— Свеи… — проворчал Словен, приглядываясь к рисунку на парусах. — Надеюсь, это последний караван в этом году. Хавр, не помнишь, кого мы принимали месяц назад? Данов? У меня потом неделю голова трещала. И как в них столько медовухи лезет?

Хавр стоял рядом с князем. В свете ритуальных костров лицо руса было исполнено мрачного величия. Седина в темных косматых волосах серебрилась, как волчья шерсть зимой.

— Месяц назад мы встречали корабль моего шурина, — подтвердил он. — Тебе тогда приглянулась царьградская кольчуга. Та, что теперь на княжиче. Кстати, Волх с дружиной сегодня опять на мечах рубился, — заметил он как бы невзначай. — Ты бы пригляделся к их игрищам.

Словен поморщился. Опять Хавр затевает этот разговор…

— Чего я там не видел? — как можно равнодушнее ответил он. — Дело молодое.
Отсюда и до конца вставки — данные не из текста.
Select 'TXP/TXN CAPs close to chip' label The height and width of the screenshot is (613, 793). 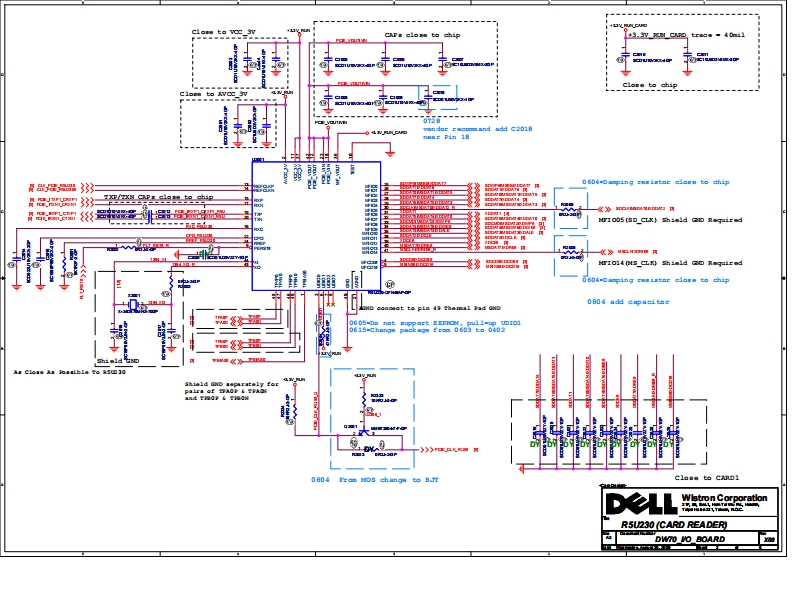[x=158, y=198]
Себя в их годы вспомни: сила есть — ума не надо.

— А тебя не беспокоит, что у тебя под боком выросла настоящая боевая дружина? Ты думаешь, он все еще ребенок? Он гораздо более взрослый, чем ты можешь себе представить, — сказал Хавр с двусмысленной ухмылкой.
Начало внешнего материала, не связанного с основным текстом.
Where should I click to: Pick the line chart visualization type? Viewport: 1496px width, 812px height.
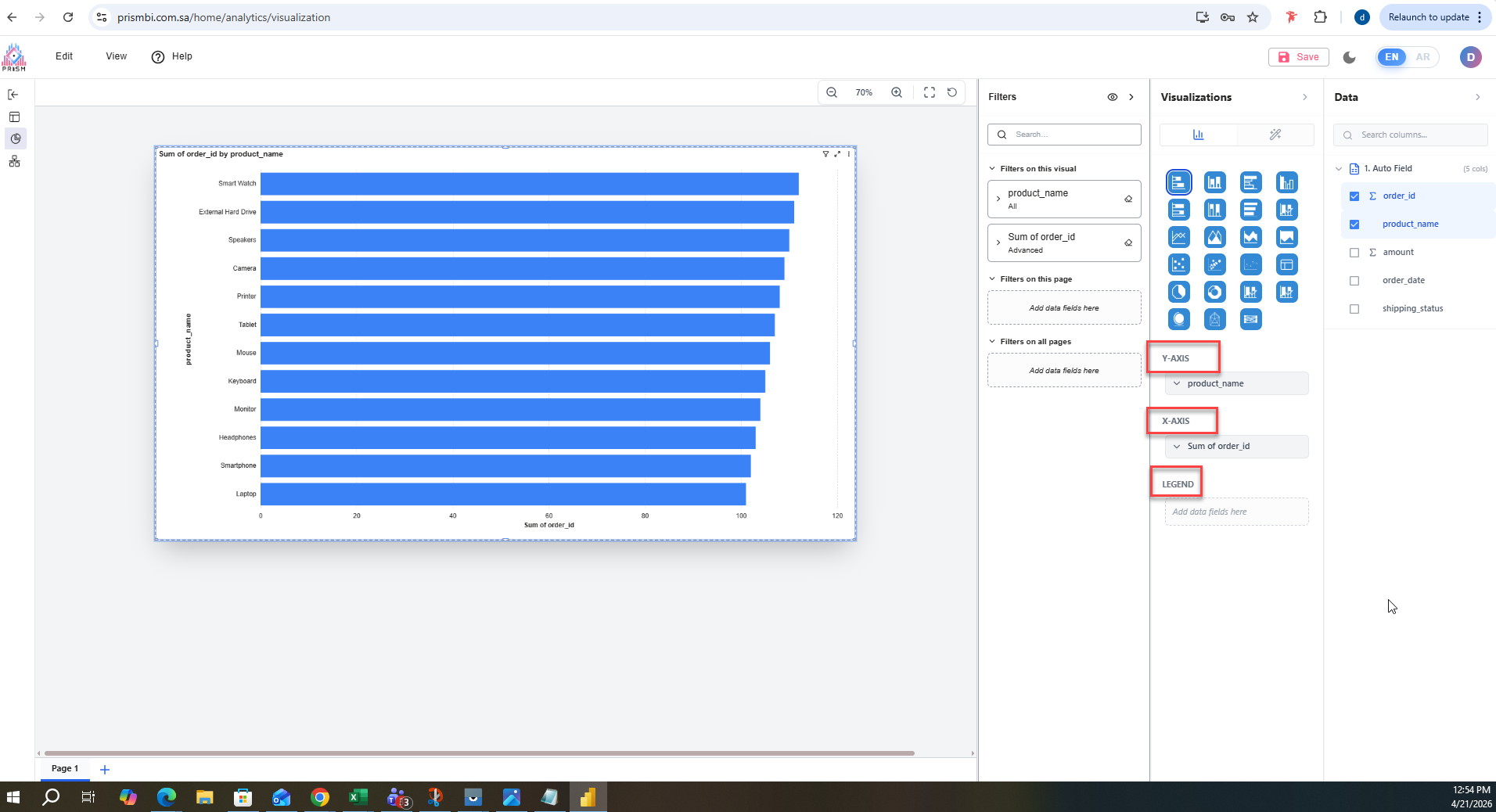(1178, 237)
— Я просил тебя: оставь моего сына в покое. Мне некогда слушать эту чушь. Пора возвращаться в город и готовиться к пиру, — резко прервал его Словен. Но все-таки недостаточно резко. Не таким тоном приказывают заткнуться раз и навсегда. И Хавр замолчал, зная, что слова его упали на благодатную почву.
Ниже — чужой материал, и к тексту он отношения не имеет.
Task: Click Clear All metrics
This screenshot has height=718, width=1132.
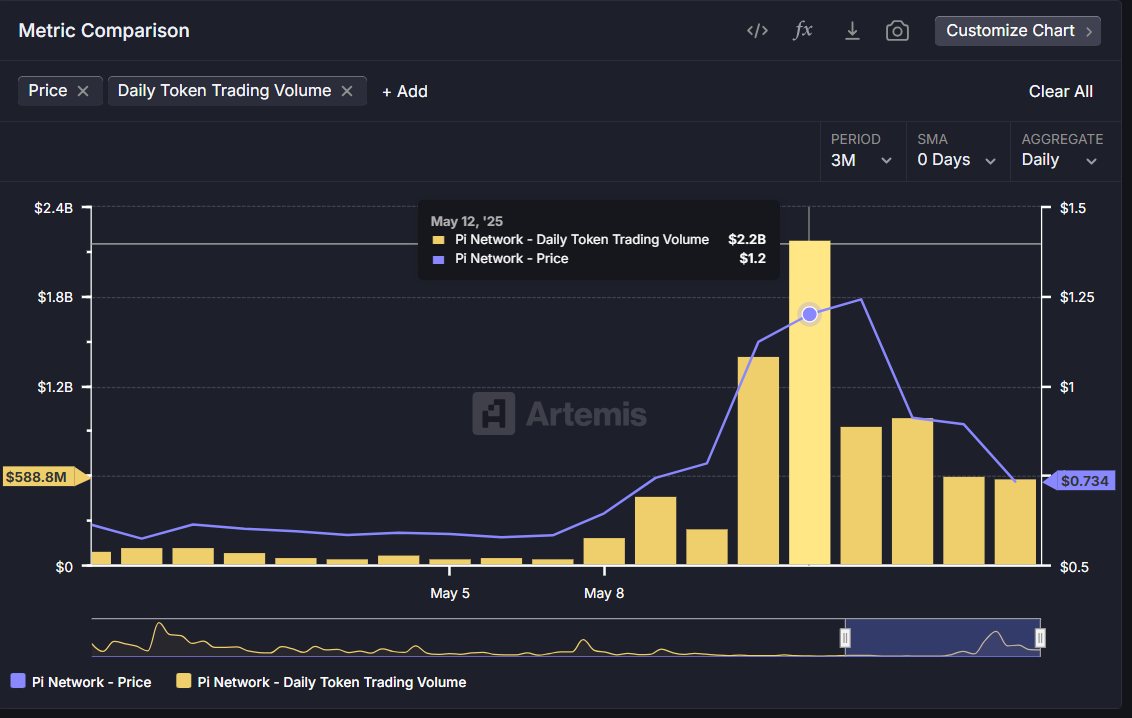Action: (1060, 91)
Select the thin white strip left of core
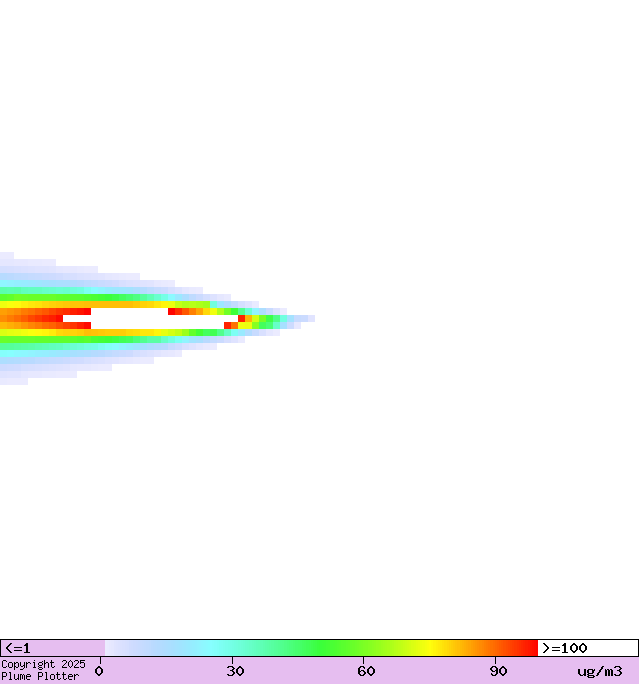 tap(76, 318)
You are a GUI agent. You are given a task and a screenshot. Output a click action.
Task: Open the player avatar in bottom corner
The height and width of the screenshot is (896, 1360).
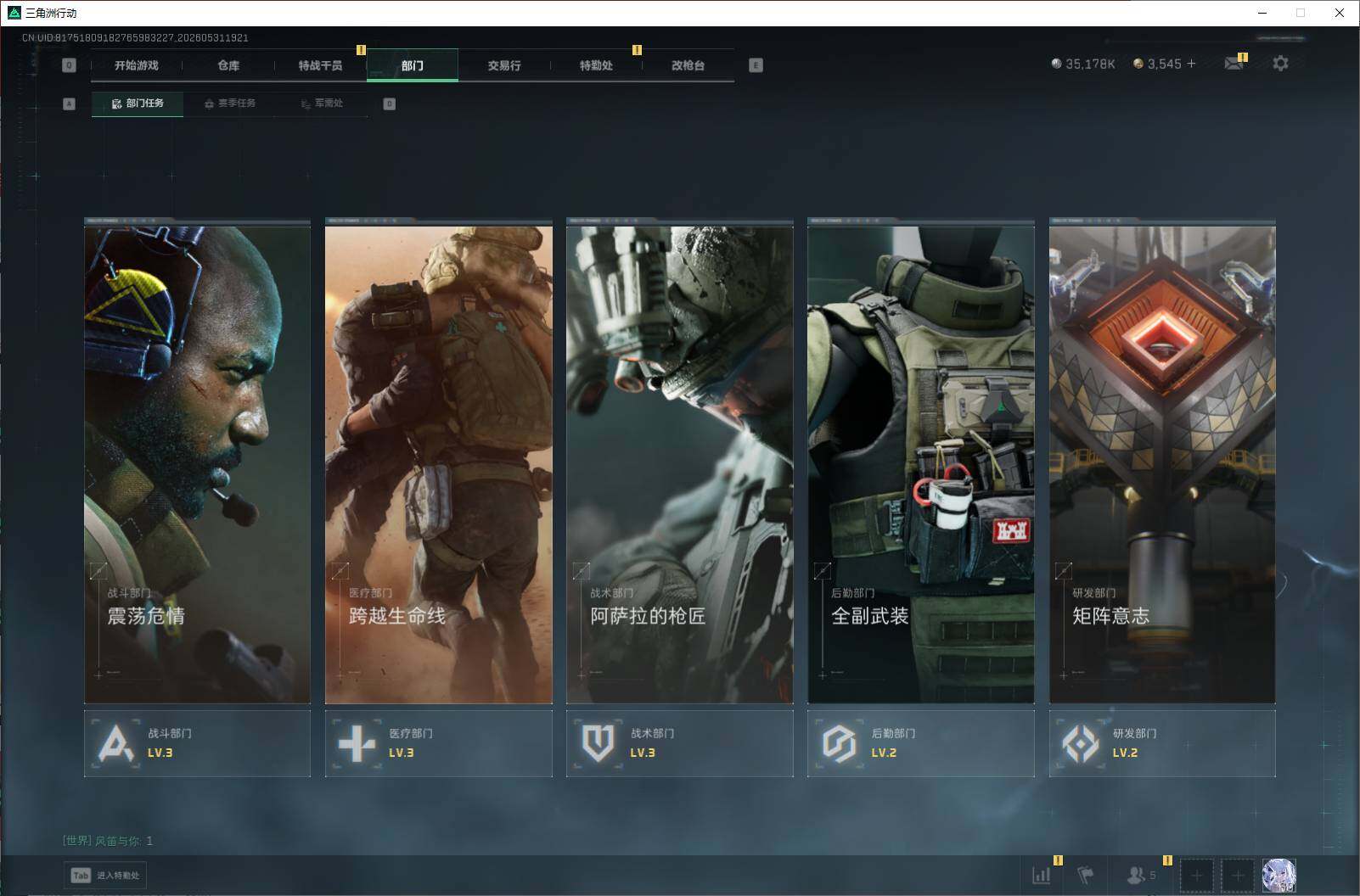click(1279, 875)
Княжеский пир по случаю прибытия иноземных гостей был событием для всего города. Многие были приглашены. Другие рассчитывали пробраться без приглашения и урвать если не место на скамье, то хотя бы гусиную ножку или хвост жареной щуки. А медом обещали напоить всех желающих. Из княжеского ледника уже выкатили несколько здоровенных бочек.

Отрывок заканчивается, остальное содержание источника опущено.